- **EXERCISE INPUTS**
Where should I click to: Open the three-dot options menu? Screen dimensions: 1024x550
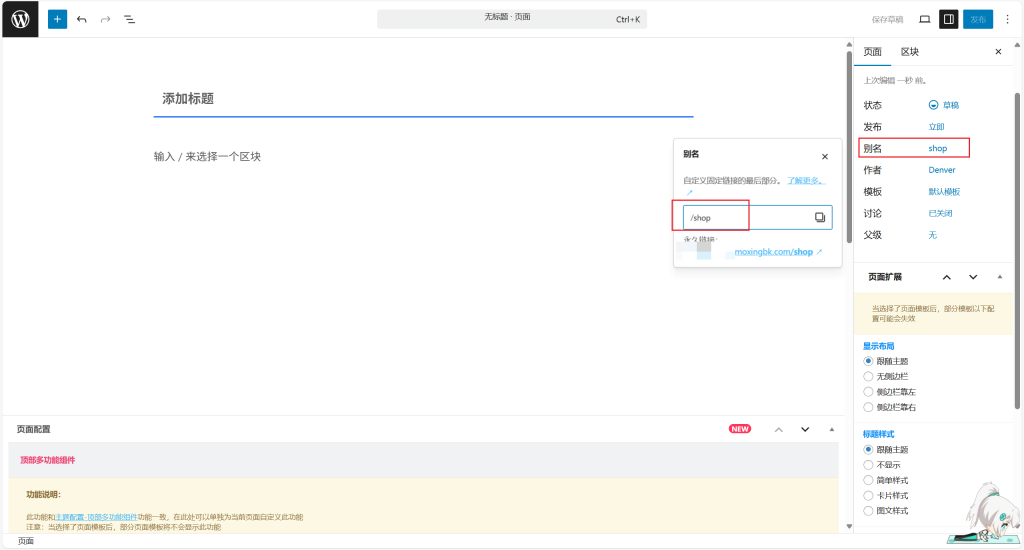[1007, 19]
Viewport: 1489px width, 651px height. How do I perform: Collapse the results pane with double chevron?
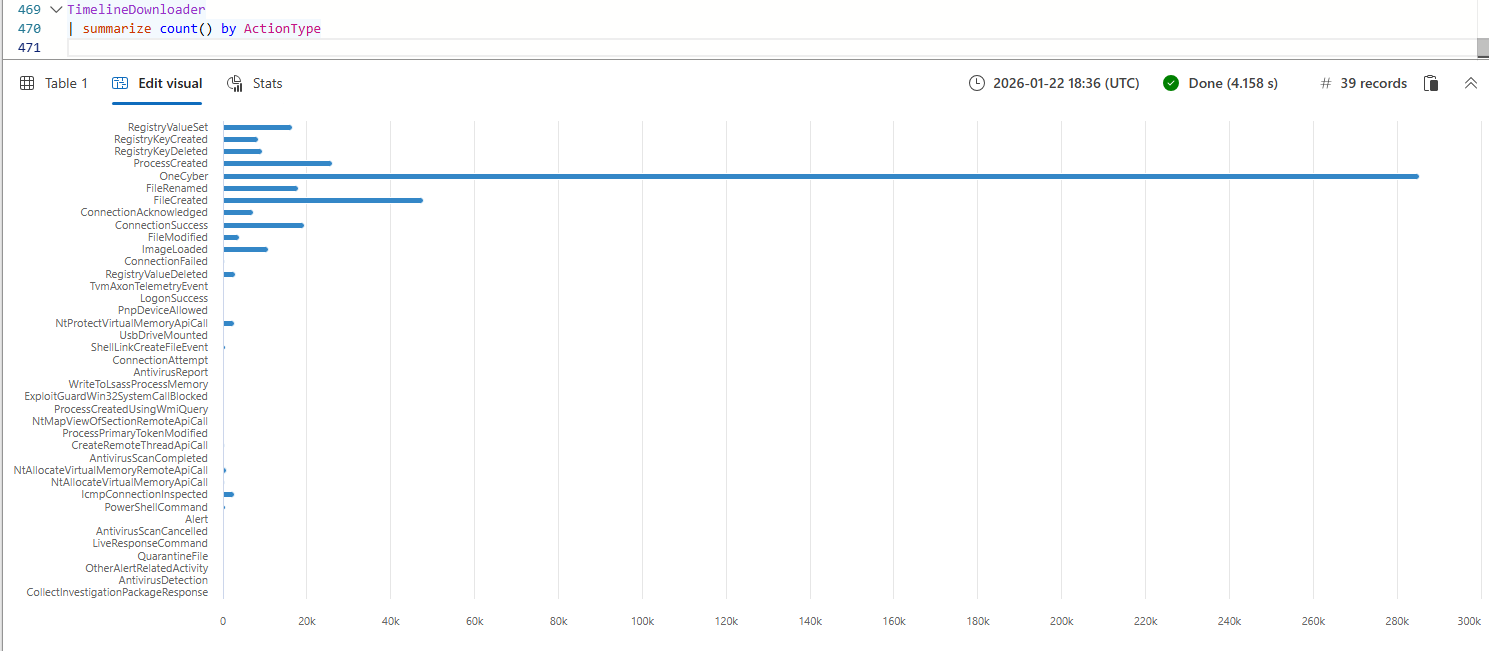tap(1470, 84)
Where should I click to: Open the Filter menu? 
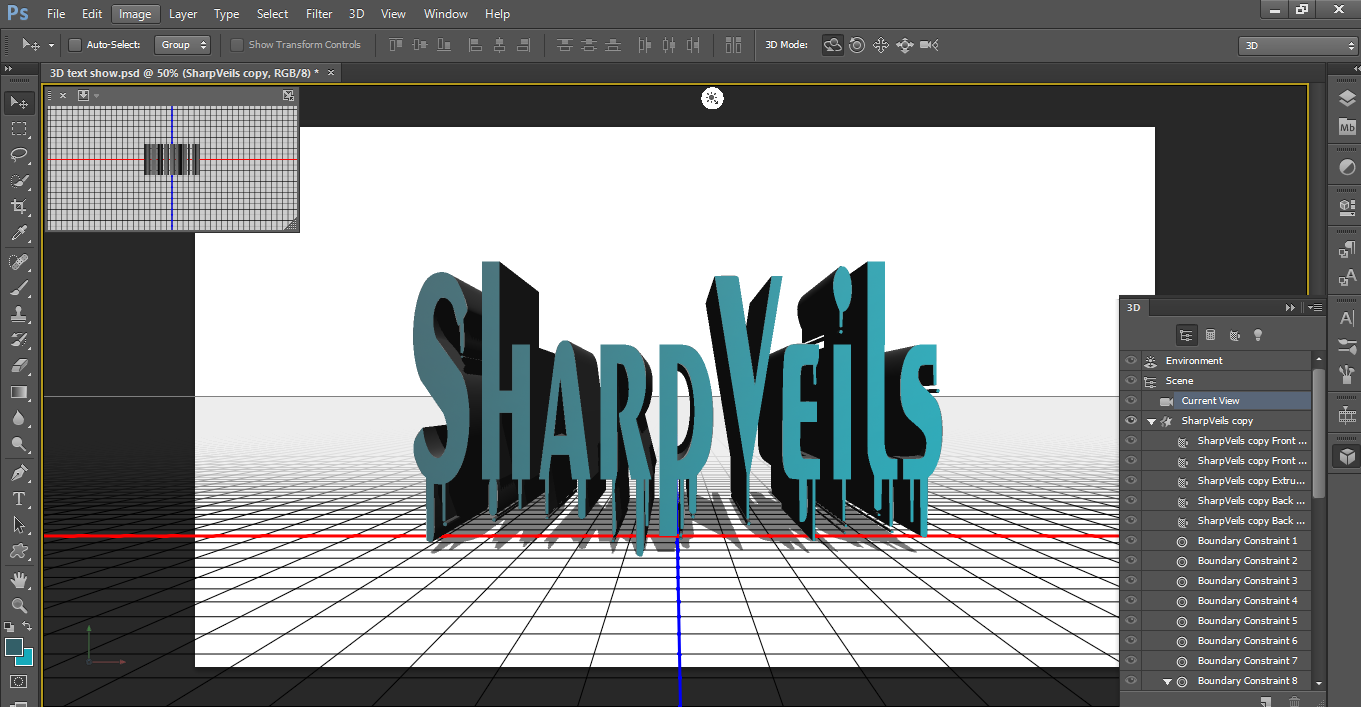coord(319,14)
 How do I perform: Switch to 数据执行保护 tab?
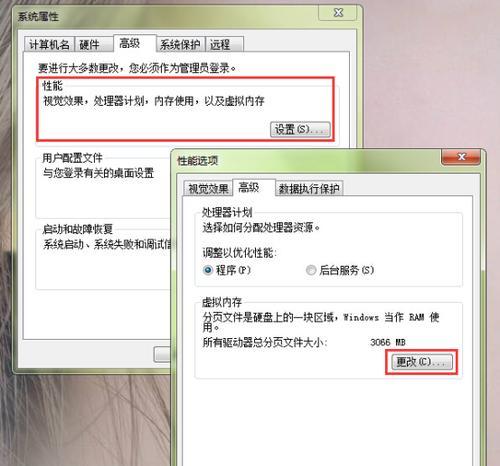click(x=309, y=189)
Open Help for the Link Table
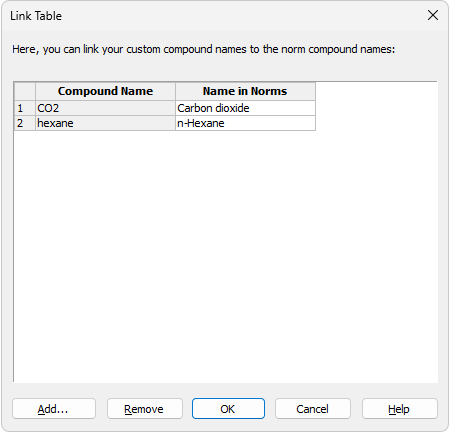 [x=400, y=409]
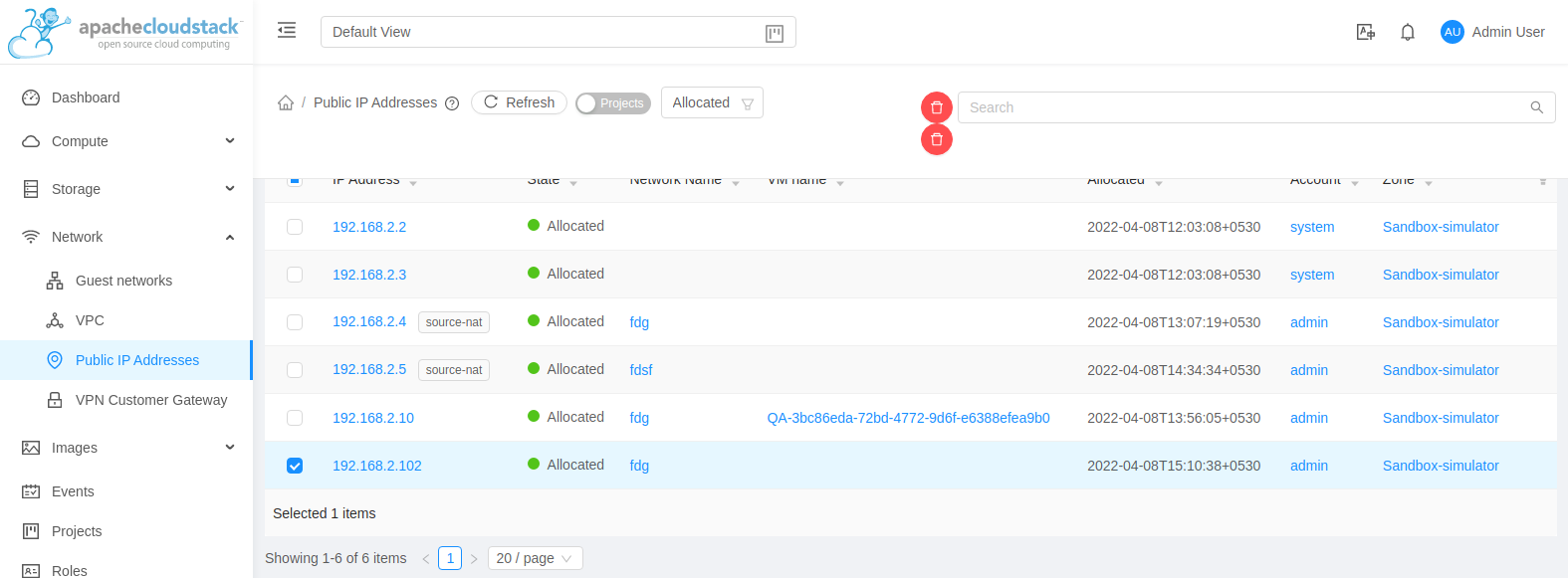
Task: Open the language translation icon
Action: pos(1366,32)
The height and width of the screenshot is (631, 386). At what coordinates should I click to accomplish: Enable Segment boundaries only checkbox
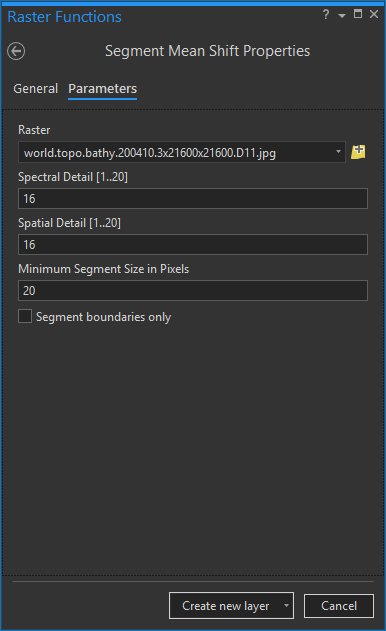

- **EXERCISE GOAL**
Hand back exactly the lines from the one with "Viewport: 1489px width, 651px" through the last line of the data above, both ends included, with every picture left out.

- **TASK RESPONSE**
Viewport: 1489px width, 651px height. How do I perform: Collapse the results pane with double chevron?
tap(1470, 84)
Where should I click to: Open the Filter menu? 
coord(319,14)
 How do I perform: Switch to 数据执行保护 tab?
click(x=309, y=189)
Open Help for the Link Table
 [x=400, y=409]
Task: Open the language translation icon
Action: pos(1366,32)
The height and width of the screenshot is (631, 386). At what coordinates should I click to accomplish: Enable Segment boundaries only checkbox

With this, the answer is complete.